Mit Schreiben vom 12. November 2022 (Bl. 33 der LAG-Akte) teilte der Arbeitgeber dem Gesamtbetriebsrat mit, dass das Gehaltserhöhungsbudget 3,5 Prozent betrage. Er teilte zugleich mit, das Erhöhungsbudget entsprechend den Regelungen aus der gekündigten Gesamtbetriebsvereinbarung bereits verteilt zu haben. Er bat den Gesamtbetriebsrat um die in Nr. III c der Gesamtbetriebsvereinbarung vorgesehene Bestätigung der rechnerischen Richtigkeit der Erhöhungsmatrix. Eine solche Bestätigung gab der Gesamtbetriebsrat nicht ab.

Der Gesamtbetriebsrat vertrat die Auffassung, ihm stehe ein Mitbestimmungsrecht gemäß § 87 Abs. 1 Nr. 10 BetrVG zu.

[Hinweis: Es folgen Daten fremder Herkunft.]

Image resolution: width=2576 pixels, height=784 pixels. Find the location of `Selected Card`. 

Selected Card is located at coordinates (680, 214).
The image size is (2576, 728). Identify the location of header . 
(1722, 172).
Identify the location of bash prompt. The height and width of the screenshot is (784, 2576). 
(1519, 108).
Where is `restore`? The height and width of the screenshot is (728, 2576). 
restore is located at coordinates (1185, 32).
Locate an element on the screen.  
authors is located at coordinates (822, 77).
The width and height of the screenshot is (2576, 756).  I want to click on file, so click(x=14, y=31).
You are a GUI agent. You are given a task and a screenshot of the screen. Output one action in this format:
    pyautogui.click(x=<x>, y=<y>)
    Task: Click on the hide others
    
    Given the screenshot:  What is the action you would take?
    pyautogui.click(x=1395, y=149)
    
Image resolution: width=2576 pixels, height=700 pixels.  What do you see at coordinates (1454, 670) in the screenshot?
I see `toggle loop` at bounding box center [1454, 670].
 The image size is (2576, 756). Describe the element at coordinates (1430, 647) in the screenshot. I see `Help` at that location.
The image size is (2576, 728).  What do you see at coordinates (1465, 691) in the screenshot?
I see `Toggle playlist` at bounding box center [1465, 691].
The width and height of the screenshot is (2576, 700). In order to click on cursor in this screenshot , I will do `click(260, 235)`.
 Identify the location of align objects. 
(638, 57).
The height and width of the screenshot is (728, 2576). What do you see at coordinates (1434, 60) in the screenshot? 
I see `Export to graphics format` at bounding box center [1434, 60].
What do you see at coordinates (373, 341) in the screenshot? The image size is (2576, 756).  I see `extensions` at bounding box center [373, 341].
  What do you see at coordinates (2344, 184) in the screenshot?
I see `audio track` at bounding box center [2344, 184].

Der Gesamtbetriebsrat beantragte:

  1. Zum Vorsitzenden der Einigungsstelle "Verteilungsgrundsätze des Budgets für Entgelterhöhungen Fiskaljahr 2023" wird der Direktor des Arbeitsgerichts Y., X., bestimmt.
  2. Die Anzahl der Beisitzer wird au...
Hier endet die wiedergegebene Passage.